Extract from A TREATISE OF HUMAN NATURE:

By degrees the repetition produces a facility of the human mind, and an infallible source of pleasure, where the facility goes not beyond a certain degree.
And here it is remarkable that the pleasure, which arises from a moderate facility, has not the same tendency with that which arises from novelty, to augment the painful, as well as the agreeable affections.
The pleasure of facility does not so much consist in any ferment of the spirits, as in their orderly motion; which will sometimes be so powerful as even to convert pain into pleasure, and give us a relish in time what at first was most harsh and disagreeable.
But again, as facility converts pain into pleasure, so it often converts pleasure into pain, when it is too great, and renders the actions of the mind so faint and languid, that they are no longer able to interest and support it.

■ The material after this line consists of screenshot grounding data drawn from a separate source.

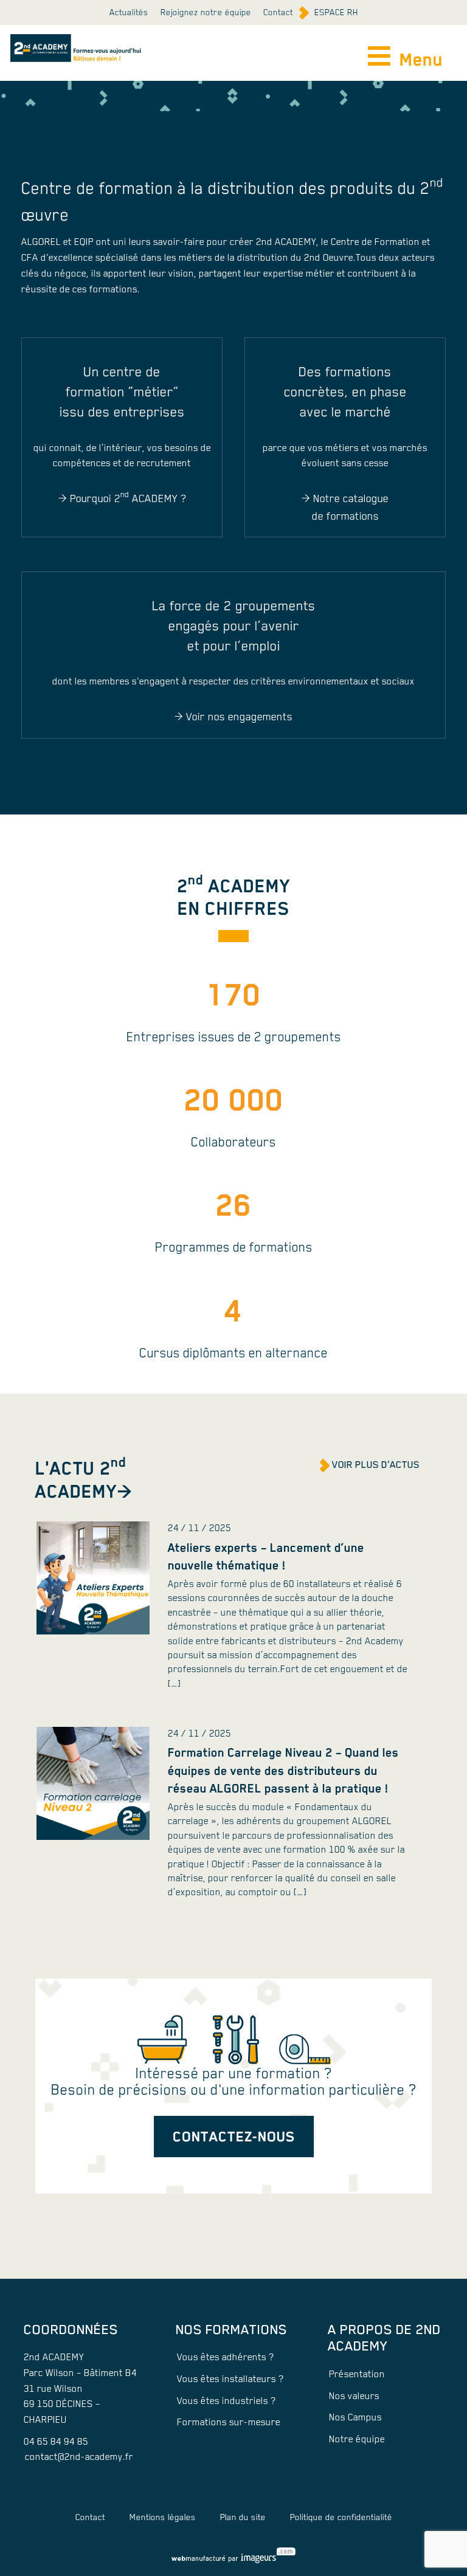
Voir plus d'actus (376, 1464)
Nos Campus (355, 2417)
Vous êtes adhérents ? (225, 2357)
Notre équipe (357, 2439)
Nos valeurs (354, 2396)
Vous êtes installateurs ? (230, 2379)
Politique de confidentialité (341, 2517)
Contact (278, 12)
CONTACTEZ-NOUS (234, 2136)
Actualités (128, 12)
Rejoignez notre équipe (206, 12)
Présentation (357, 2374)
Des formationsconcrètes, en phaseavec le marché (345, 391)
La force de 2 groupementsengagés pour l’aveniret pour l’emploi (234, 625)
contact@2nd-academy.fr (79, 2456)
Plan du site (243, 2517)
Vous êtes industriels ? (226, 2400)
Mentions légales (163, 2517)
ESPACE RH (336, 12)
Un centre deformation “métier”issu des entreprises (122, 391)
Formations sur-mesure (228, 2422)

And indeed, scarce any other objects become disagreeable through custom; but such as are naturally attended with some emotion or affection, which is destroyed by the too frequent repetition.
One can consider the clouds, and heavens, and trees, and stones, however frequently repeated, without ever feeling any aversion.

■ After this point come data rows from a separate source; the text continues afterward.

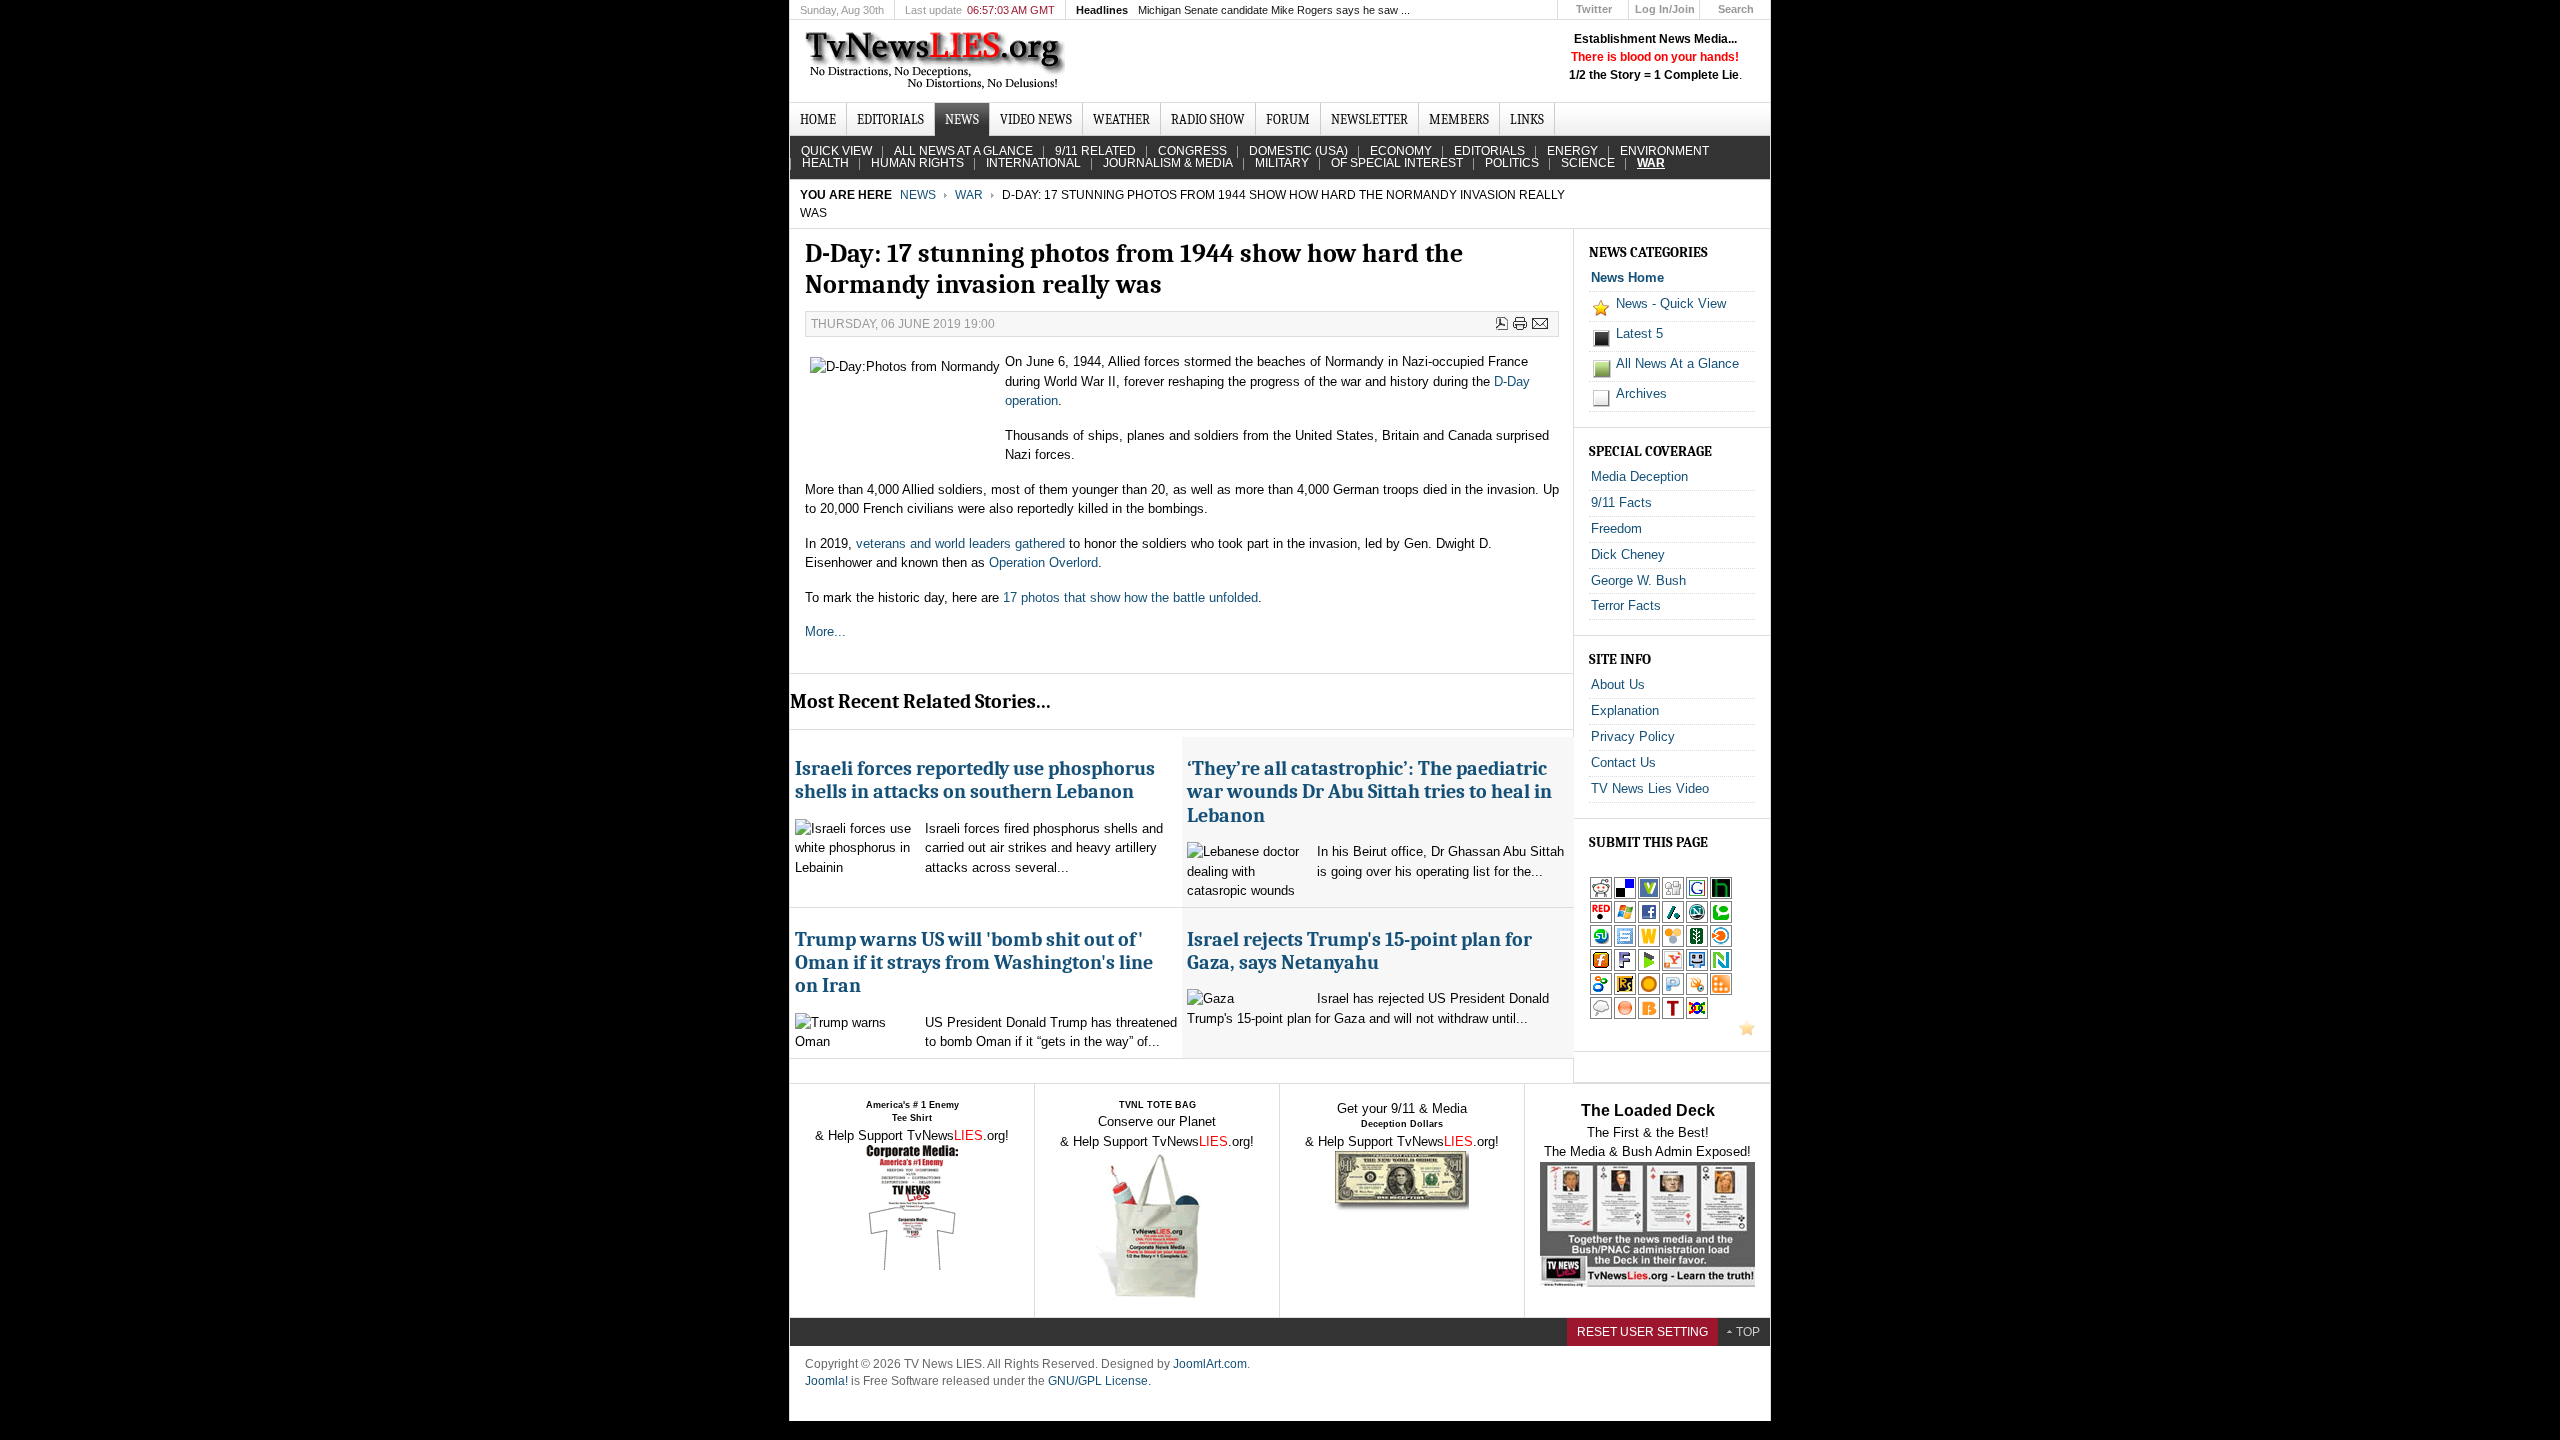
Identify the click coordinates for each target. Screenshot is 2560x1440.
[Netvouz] (1721, 967)
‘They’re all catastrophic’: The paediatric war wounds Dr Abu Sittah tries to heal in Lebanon (1369, 792)
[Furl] (1601, 967)
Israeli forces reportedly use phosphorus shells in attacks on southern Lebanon (975, 780)
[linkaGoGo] (1697, 1015)
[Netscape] (1697, 919)
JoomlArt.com (1210, 1364)
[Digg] (1673, 895)
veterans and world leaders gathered (960, 543)
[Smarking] (1697, 967)
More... (825, 631)
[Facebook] (1649, 919)
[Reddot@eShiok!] (1601, 919)
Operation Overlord (1043, 562)
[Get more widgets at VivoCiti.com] (1649, 895)
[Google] (1697, 895)
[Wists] (1649, 943)
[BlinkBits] (1649, 1015)
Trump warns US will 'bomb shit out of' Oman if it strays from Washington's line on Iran (974, 963)
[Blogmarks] (1649, 967)
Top (1748, 1332)
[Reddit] (1601, 895)
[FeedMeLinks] (1625, 1015)
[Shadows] (1601, 991)
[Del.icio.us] (1625, 895)
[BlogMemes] (1601, 1015)
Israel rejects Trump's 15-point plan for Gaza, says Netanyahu (1359, 951)
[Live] (1625, 919)
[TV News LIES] (937, 61)
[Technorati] (1721, 919)
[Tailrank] (1673, 1015)
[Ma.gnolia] (1649, 991)
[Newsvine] (1697, 943)
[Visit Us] (1747, 1031)
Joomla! (826, 1381)
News (918, 195)
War (969, 195)
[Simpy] (1673, 943)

But when the fair sex, or music, or good cheer, or any thing, that naturally ought to be agreeable, becomes indifferent, it easily produces the opposite affection.
But custom not only gives a facility to perform any action, but likewise an inclination and tendency towards it, where it is not entirely disagreeable, and can never be the object of inclination.

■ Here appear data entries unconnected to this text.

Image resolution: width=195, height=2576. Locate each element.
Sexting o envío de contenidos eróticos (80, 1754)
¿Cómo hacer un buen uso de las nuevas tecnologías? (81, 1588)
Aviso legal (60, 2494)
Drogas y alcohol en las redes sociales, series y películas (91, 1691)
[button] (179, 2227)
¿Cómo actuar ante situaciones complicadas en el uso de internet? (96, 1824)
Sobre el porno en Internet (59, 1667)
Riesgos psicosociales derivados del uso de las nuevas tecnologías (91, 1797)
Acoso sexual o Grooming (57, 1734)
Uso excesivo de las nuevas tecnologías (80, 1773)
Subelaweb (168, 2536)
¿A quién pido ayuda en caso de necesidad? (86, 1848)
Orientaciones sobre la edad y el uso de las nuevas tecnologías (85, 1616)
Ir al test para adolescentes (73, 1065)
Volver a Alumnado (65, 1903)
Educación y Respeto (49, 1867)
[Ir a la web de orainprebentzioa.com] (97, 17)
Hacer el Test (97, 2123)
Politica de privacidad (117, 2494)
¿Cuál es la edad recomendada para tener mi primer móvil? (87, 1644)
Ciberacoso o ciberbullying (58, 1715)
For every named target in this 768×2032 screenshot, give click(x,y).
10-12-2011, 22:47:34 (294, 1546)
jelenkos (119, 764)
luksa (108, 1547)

And this is the reason why custom encreases all active habits, but diminishes passive, according to the observation of a late eminent philosopher.
The facility takes off from the force of the passive habits by rendering the motion of the spirits faint and languid.
But as in the active, the spirits are sufficiently supported of themselves, the tendency of the mind gives them new force, and bends them more strongly to the action.
SECT. VI OF THE INFLUENCE OF THE IMAGINATION ON THE PASSIONS
It is remarkable, that the imagination and affections have close union together, and that nothing, which affects the former, can be entirely indifferent to the latter.
Wherever our ideas of good or evil acquire a new vivacity, the passions become more violent; and keep pace with the imagination in all its variations.
Whether this proceeds from the principle above-mentioned, that any attendant emotion is easily converted into the predominant, I shall not determine.
It is sufficient for my present purpose, that we have many instances to confirm this influence of the imagination upon the passions.
Any pleasure, with which we are acquainted, affects us more than any other, which we own to be superior, but of whose nature we are wholly ignorant.
Of the one we can form a particular and determinate idea: The other we conceive under the general notion of pleasure; and it is certain, that the more general and universal any of our ideas are, the less influence they have upon the imagination.
A general idea, though it be nothing but a particular one considered in a certain view, is commonly more obscure; and that because no particular idea, by which we represent a general one, is ever fixed or determinate, but may easily be changed for other particular ones, which will serve equally in the representation.
There is a noted passage in the history of Greece, which may serve for our present purpose.
Themistocles told the Athenians, that he had formed a design, which would be highly useful to the public, but which it was impossible for him to communicate to them without ruining the execution, since its success depended entirely on the secrecy with which it should be conducted.